What consequences can it have?

The damages that a person may suffer due to doxing can be material and also personal. These may vary depending on many factors, but especially on the attack’s objective.

In personal matters, the most significant harm is the perception of insecurity. The assailant may obtain a home address, showing that this person isn’t safe at home. Likewise, this can escalate to an anxiety crisis. It can also lead to social issues because the information can be used to humiliate, slander, and stalk the victim. In addition, fear is another important consequence.

When it comes to material things, these types of attacks can involve the loss of bank passwords that the assailant uses to gather sensitive information. All of this is related to the possible loss of money, having to start your life over again, etc.

Similarly, the consequences of doxing may affect other people besides the direct victim. Their family members and close friends can be at risk. Think about when someone’s information is exposed. When this happens, the victim’s close circle is also affected. This thereby creates a sort of snowball effect that becomes harder and harder to stop.

Hacker gathering information.

How to prevent it

Once we’re on the Internet, it’s practically impossible to become “anonymous”. The only thing we can do is follow a series of guidelines that make getting that information more exasperating.

The main thing we should do is minimize the amount of information we post on our social networks. Sometimes this is inevitable. Thus, we must reinforce our security.
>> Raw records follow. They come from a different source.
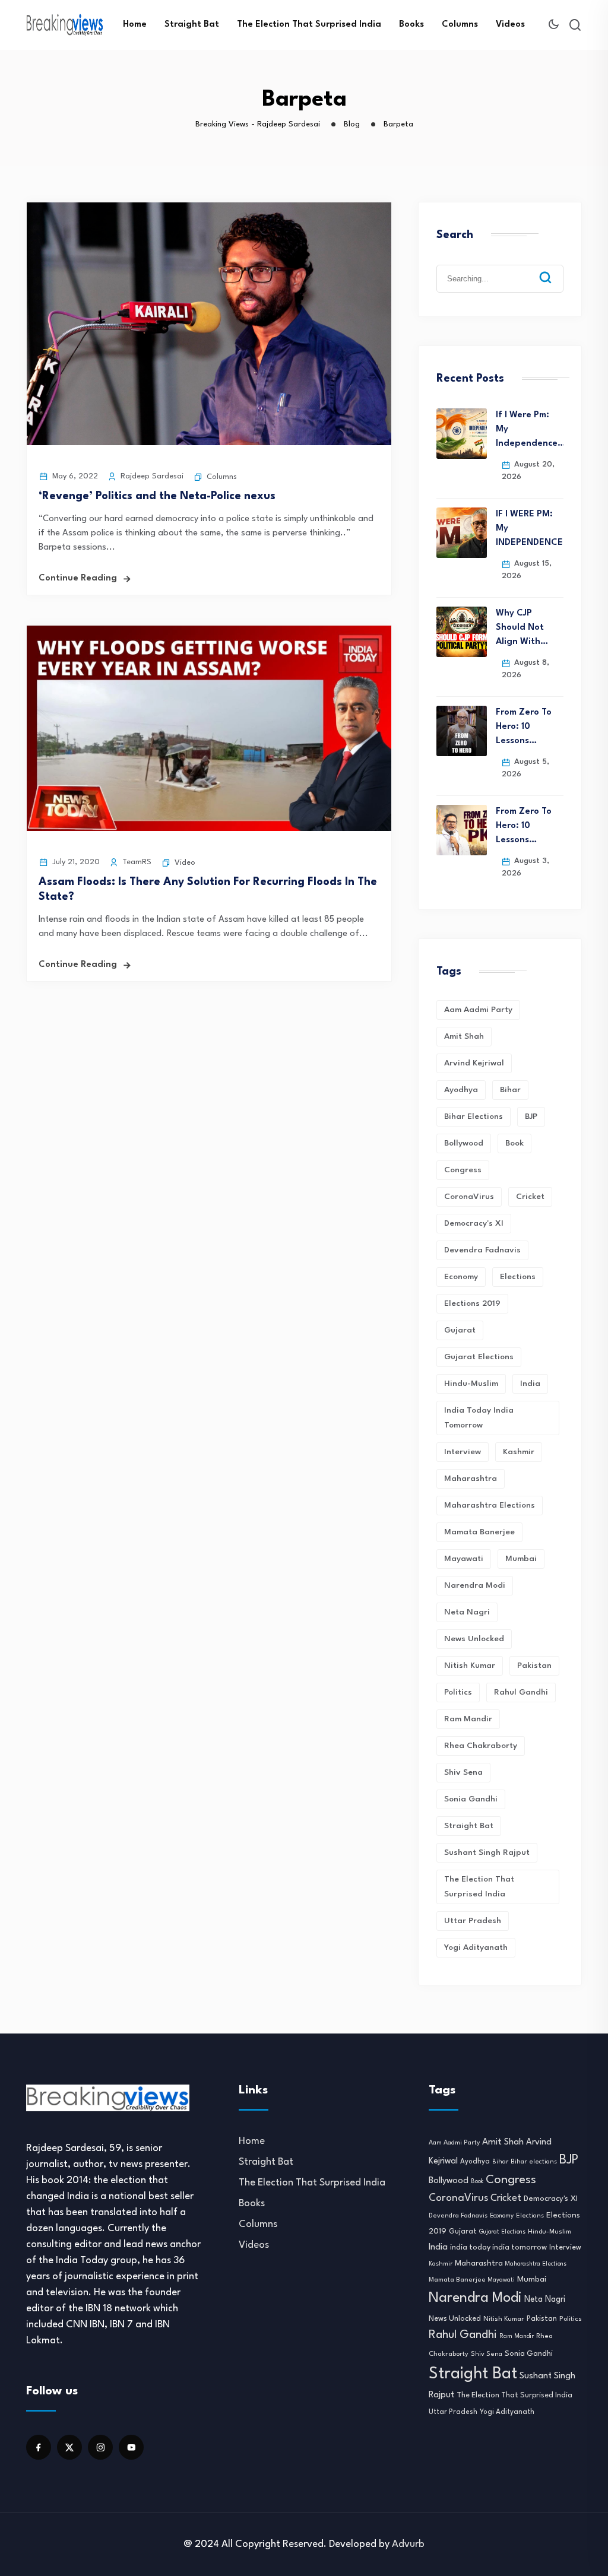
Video (185, 863)
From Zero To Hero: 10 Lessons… (524, 726)
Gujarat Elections (479, 1357)
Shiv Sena (463, 1772)
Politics (458, 1692)
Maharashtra (470, 1478)
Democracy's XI (474, 1223)
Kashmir (518, 1452)
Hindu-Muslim (471, 1383)
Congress (463, 1170)
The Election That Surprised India (309, 24)
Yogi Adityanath (476, 1947)
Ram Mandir (468, 1719)
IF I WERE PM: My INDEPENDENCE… (529, 528)
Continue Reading (78, 578)
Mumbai (521, 1559)
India (530, 1383)
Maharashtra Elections (489, 1505)
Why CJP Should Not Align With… (522, 627)
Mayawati (463, 1559)
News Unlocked (474, 1639)
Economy (461, 1277)
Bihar (510, 1090)
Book (514, 1143)
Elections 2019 (472, 1303)
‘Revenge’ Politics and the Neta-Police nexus (157, 496)
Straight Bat (191, 24)
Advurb (408, 2544)
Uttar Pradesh (472, 1921)
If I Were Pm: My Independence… (529, 429)
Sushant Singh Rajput (487, 1852)
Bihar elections (473, 1116)
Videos (510, 24)
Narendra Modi (474, 1585)
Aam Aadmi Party (478, 1009)
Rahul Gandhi (521, 1692)
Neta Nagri (467, 1612)
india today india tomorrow (479, 1417)
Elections (518, 1277)
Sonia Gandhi (471, 1799)
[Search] (553, 268)
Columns (460, 24)
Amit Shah (464, 1036)
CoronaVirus (469, 1196)
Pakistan (534, 1665)
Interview (462, 1452)
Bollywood (463, 1143)
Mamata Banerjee (479, 1532)
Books (411, 24)
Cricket (530, 1196)
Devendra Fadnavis (482, 1250)
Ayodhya (461, 1090)
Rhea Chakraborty (480, 1745)
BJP (531, 1116)
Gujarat (460, 1330)
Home (135, 24)
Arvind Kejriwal (474, 1063)
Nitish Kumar (469, 1665)
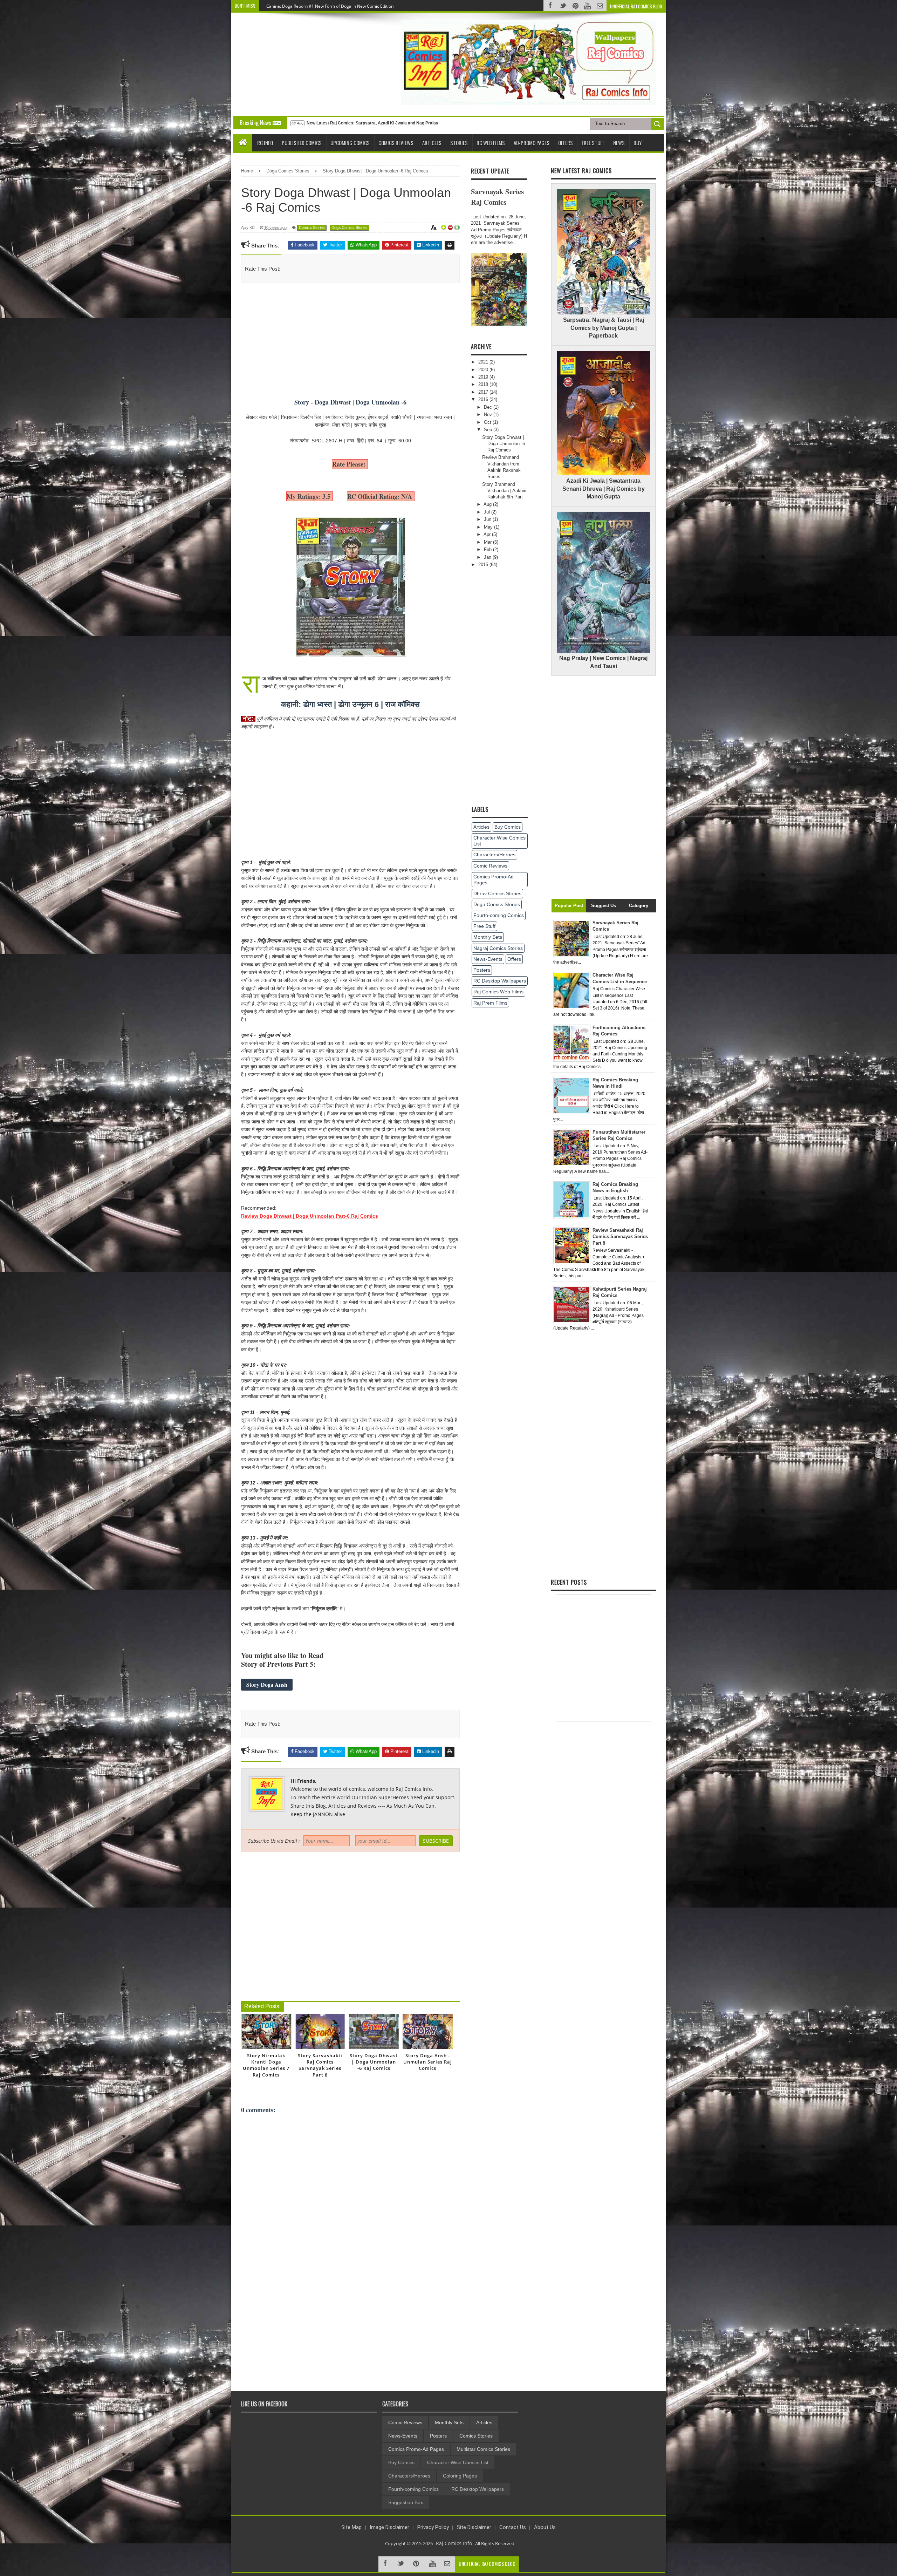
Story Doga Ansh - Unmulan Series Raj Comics (427, 2061)
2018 (483, 384)
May (489, 527)
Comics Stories (312, 227)
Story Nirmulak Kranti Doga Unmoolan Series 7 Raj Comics (266, 2065)
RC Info (265, 143)
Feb (488, 549)
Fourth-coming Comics (498, 915)
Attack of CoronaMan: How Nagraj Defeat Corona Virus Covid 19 (328, 6)
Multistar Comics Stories (483, 2449)
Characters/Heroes (494, 854)
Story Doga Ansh (266, 1684)
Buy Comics (507, 827)
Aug (488, 504)
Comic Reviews (490, 866)
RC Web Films (491, 143)
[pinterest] (417, 2564)
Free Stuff (593, 143)
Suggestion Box (405, 2502)
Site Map (351, 2527)
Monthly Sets (487, 937)
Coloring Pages (460, 2476)
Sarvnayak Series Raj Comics (497, 196)
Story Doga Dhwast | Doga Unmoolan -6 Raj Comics (503, 444)
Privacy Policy (433, 2527)
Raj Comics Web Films (498, 991)
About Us (545, 2527)
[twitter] (401, 2564)
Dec (488, 407)
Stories (459, 143)
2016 (483, 399)
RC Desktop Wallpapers (499, 981)
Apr (488, 534)
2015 (483, 564)
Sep (488, 429)
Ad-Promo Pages (531, 143)
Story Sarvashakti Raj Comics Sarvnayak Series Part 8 (320, 2065)
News (619, 143)
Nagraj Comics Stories (498, 948)
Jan (488, 557)
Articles (431, 143)
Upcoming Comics (350, 143)
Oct (488, 422)
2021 (483, 362)
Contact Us (512, 2527)
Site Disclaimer (474, 2527)
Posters (481, 970)
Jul (487, 512)
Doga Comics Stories (496, 904)
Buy (638, 143)
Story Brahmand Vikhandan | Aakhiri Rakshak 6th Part (504, 490)
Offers (565, 143)
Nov (488, 414)
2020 (483, 369)
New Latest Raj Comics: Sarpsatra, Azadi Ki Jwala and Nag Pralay (372, 123)
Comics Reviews (395, 143)
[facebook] (386, 2564)
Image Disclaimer (389, 2527)
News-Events (487, 959)
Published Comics (302, 143)
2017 (483, 392)
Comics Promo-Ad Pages (493, 879)
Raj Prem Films (490, 1003)
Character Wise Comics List (499, 841)
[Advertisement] (297, 63)
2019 (483, 377)
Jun (488, 519)
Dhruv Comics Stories (497, 893)
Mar (488, 542)
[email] (448, 2564)
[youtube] (432, 2564)
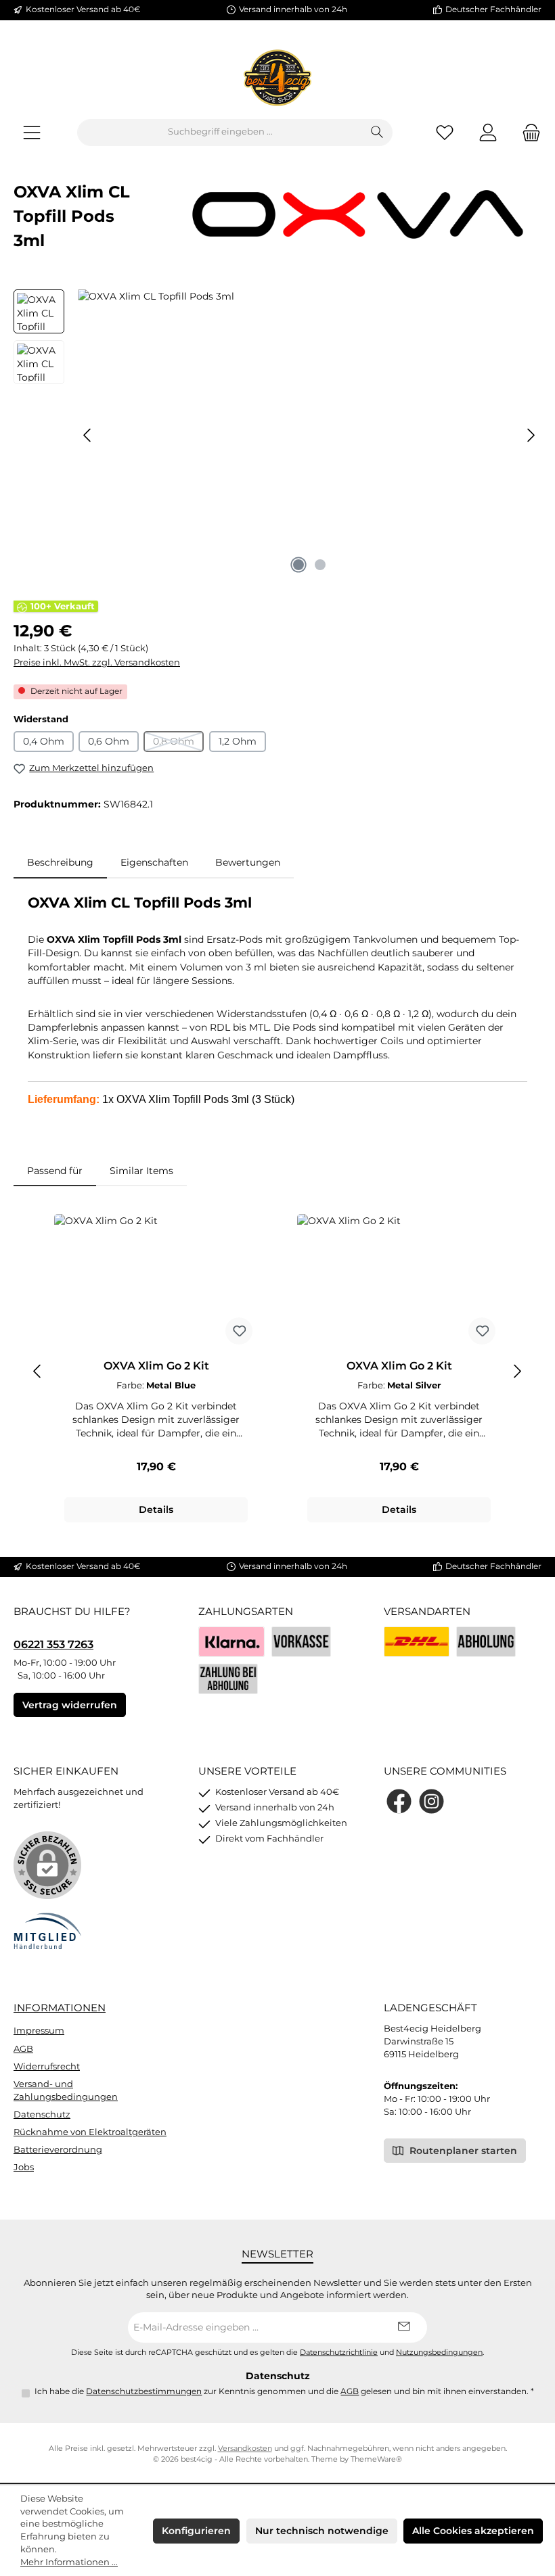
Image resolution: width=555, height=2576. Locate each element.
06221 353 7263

  • Make certain information private. For example, photos, emails, and telephone numbers on social media. Don’t allow everyone to be able to see this information and, if you can, don’t share it at all.
  • Use strong passwords. Combining numbers and upper and lower case letters may not be foolproof for hackers. Currently, there are some programs that break that type of security barriers. However, stronger passwords may make it harder. Not using the same password for different domains and pages is also a good idea.
  • Avoid tagging your live location on your posts.
  • Use different email addresses for each specific use: work, social networks, personal email, bank accounts, etc.

An example

In Brussels, Belgium, a man who offered to read volunteers’ minds set up a tent. The people who accepted were amazed by the things that the man guessed about them. He knew a lot of things about them, information they hadn’t shared with people in their inner circle.

Hackers use doxing for information.

Once you’re on the Internet, you’re a potential target. This is true even if you don’t have any type of social media profile. Other services you use may store your information online (medical history, account transactions, addresses, online shopping, etc.). It’s inevitable! However, if we’re careful about the things we post online, we may reduce our risks of being a victim of these malicious practices.